TASK SET -
1. Copy the passage of the piece on New York homelessness from "That's clearly a" up to and including "City shelter system.".
2. List every number written in digits in the piece on New York homelessness.

DOCUMENT TEXT -
--- START ---
Statistics show us that the numbers of homeless in New York City have reached the highest levels since the Great Depression of the 1930s

That's clearly a crisis, but it's a crisis that our city authorities can seemingly live with.

In February 2019, there were 63,615 homeless people, including 15,344 homeless families with 22,717 homeless children, sleeping each night in the New York City shelter system.

Meanwhile new building projects have been approved all over town creating even more prohibitively expensive, exclusive glass and steel apartment dwellings on streets that once housed the newly homeless. We keep looking the other way until we are personally affected, it seems.

But our silence is shameful. We Irish certainly know all about what happens when the powerful and the deep pocketed commandeer land and displace the people who originally lived there. It's possible to look at the last few centuries of Irish history as a form of vulture capitalism at its absolute worst, after all.

We just never thought to see our own government help facilitate these aggressive overseas property investments in our homeland, offering favorable tax levels to foreign speculators and then looking the other way as these investment funds buy up buildings and housing estates in our Irish towns and cities.

It's business conducted far over our heads and without our input or consent. It's changing the nature of Irish society by unleashing unfettered market forces with unlimited means on our republic and then forcing our young working couples to compete with them (newsflash, we can't).
--- END ---
DATA RECORDS -
--- START ---
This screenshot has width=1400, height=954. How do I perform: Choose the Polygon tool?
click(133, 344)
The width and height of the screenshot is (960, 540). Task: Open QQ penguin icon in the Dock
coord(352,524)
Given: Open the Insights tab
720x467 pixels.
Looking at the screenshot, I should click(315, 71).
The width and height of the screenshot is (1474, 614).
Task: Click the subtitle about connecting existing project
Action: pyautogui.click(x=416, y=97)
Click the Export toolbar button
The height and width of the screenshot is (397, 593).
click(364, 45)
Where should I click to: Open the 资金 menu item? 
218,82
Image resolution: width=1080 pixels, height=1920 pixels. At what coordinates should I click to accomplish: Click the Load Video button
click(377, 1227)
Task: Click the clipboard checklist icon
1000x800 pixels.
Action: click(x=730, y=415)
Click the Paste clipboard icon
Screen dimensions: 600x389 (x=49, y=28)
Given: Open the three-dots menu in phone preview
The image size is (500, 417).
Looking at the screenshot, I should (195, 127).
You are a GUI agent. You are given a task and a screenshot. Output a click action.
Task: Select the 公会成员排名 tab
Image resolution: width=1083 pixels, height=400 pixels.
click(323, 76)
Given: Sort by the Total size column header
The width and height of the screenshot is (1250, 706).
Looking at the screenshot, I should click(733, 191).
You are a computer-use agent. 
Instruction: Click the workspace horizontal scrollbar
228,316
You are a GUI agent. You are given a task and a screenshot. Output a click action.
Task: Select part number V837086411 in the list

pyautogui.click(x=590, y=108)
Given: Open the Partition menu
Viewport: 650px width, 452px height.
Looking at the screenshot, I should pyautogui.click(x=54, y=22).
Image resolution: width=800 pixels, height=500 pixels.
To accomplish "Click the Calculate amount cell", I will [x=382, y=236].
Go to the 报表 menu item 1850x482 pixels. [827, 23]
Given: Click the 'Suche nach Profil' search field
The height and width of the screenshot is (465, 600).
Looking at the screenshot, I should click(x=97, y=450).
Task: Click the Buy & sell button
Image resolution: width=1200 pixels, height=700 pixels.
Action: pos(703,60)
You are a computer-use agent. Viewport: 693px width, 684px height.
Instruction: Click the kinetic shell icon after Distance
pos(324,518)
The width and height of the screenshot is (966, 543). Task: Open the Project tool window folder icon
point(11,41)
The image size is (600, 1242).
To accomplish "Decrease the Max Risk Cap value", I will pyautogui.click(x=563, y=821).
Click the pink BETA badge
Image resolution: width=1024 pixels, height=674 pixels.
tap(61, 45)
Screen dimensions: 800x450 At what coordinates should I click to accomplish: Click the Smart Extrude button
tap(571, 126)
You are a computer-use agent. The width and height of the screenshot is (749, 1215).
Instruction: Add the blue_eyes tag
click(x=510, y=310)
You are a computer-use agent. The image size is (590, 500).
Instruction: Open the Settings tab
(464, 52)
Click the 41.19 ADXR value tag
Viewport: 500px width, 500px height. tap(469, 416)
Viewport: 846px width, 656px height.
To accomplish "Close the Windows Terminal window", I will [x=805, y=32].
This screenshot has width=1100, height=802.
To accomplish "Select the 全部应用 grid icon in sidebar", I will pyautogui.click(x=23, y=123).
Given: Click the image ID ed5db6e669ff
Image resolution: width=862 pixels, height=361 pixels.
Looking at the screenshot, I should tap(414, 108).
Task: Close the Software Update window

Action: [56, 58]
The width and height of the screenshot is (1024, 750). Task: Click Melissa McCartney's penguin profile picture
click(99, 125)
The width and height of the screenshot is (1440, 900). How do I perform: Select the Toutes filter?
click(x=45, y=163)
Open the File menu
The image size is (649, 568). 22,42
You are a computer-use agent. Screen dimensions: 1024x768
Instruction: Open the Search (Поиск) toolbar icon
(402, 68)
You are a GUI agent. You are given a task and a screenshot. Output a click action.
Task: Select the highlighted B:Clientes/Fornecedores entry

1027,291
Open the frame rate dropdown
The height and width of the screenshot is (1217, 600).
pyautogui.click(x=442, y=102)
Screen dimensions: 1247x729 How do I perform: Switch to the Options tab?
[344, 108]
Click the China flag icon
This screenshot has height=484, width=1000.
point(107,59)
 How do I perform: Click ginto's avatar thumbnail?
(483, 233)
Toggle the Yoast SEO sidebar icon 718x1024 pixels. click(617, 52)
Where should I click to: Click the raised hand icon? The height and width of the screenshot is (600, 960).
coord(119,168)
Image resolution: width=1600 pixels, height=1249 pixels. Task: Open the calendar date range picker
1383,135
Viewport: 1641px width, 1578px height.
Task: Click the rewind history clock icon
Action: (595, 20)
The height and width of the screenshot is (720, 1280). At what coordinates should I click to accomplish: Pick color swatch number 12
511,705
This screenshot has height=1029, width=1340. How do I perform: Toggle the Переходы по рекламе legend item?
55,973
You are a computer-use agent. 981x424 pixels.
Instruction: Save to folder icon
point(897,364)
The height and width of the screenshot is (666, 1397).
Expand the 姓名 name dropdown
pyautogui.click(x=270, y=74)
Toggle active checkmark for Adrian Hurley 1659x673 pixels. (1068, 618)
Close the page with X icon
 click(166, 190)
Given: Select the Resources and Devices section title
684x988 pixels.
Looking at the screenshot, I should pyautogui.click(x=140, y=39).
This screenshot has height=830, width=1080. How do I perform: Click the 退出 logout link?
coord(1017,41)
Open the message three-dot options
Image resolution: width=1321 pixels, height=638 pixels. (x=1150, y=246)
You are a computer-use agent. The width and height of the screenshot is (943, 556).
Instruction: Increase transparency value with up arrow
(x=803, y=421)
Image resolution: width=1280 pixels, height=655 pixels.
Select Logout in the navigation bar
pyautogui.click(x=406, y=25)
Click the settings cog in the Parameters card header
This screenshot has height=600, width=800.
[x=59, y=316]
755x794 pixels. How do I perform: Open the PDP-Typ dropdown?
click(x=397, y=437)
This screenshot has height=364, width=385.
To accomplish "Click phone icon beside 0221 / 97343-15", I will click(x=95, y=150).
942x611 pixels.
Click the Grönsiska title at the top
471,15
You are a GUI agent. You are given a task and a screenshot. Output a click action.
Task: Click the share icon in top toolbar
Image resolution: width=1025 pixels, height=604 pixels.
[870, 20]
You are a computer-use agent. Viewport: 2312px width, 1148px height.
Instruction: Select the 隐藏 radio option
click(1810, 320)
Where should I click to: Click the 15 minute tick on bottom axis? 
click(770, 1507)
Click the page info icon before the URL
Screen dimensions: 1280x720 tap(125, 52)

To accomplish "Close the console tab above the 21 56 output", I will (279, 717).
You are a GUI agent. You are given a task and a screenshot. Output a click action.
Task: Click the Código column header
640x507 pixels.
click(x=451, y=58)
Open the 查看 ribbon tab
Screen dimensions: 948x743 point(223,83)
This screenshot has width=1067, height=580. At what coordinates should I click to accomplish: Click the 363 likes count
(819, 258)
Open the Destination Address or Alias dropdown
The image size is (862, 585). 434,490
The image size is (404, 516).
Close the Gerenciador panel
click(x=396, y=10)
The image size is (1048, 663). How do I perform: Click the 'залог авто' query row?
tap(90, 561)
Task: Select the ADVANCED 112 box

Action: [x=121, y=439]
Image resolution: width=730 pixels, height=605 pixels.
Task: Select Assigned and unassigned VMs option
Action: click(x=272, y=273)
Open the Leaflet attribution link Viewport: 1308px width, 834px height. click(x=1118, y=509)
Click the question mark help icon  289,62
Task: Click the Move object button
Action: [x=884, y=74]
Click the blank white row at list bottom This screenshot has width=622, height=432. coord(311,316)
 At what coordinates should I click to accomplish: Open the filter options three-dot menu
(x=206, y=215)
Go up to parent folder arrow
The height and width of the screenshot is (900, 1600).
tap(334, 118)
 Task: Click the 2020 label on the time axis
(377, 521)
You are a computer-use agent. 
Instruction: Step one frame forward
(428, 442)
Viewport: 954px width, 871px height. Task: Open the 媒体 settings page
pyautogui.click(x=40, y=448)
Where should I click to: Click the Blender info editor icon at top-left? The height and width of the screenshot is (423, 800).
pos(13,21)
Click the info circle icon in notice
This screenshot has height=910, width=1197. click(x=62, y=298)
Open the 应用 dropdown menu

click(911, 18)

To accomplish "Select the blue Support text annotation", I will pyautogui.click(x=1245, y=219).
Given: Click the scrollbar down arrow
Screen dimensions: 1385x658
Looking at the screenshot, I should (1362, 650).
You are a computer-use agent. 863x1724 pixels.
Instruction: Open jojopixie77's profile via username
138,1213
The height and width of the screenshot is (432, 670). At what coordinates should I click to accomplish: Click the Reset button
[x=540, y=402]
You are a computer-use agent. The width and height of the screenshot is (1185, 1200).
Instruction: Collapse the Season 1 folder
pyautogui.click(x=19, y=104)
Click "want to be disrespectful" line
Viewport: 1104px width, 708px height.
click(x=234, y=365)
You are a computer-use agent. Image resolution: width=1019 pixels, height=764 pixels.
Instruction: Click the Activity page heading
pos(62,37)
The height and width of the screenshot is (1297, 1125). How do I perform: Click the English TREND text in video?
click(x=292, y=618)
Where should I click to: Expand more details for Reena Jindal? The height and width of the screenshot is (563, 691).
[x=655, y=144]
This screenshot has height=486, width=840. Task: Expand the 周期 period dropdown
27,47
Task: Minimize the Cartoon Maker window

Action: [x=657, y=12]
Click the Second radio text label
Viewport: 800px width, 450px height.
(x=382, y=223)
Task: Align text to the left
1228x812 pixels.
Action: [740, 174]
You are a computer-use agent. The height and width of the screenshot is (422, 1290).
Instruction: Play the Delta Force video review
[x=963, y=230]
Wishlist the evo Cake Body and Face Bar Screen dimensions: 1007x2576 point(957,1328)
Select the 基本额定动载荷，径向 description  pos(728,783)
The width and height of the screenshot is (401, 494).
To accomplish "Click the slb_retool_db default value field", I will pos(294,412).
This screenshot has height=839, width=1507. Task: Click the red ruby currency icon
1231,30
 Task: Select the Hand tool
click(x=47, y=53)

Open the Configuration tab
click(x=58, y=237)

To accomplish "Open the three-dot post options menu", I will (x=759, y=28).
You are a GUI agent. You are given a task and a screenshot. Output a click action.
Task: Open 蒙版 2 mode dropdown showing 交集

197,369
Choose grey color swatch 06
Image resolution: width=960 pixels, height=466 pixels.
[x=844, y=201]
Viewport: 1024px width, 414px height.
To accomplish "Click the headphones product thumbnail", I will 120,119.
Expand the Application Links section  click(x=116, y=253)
--- END ---
EXERCISE ANSWERS -
1.
That's clearly a crisis, but it's a crisis that our city authorities can seemingly live with.

In February 2019, there were 63,615 homeless people, including 15,344 homeless families with 22,717 homeless children, sleeping each night in the New York City shelter system.

2.
1930s
2019
63,615
15,344
22,717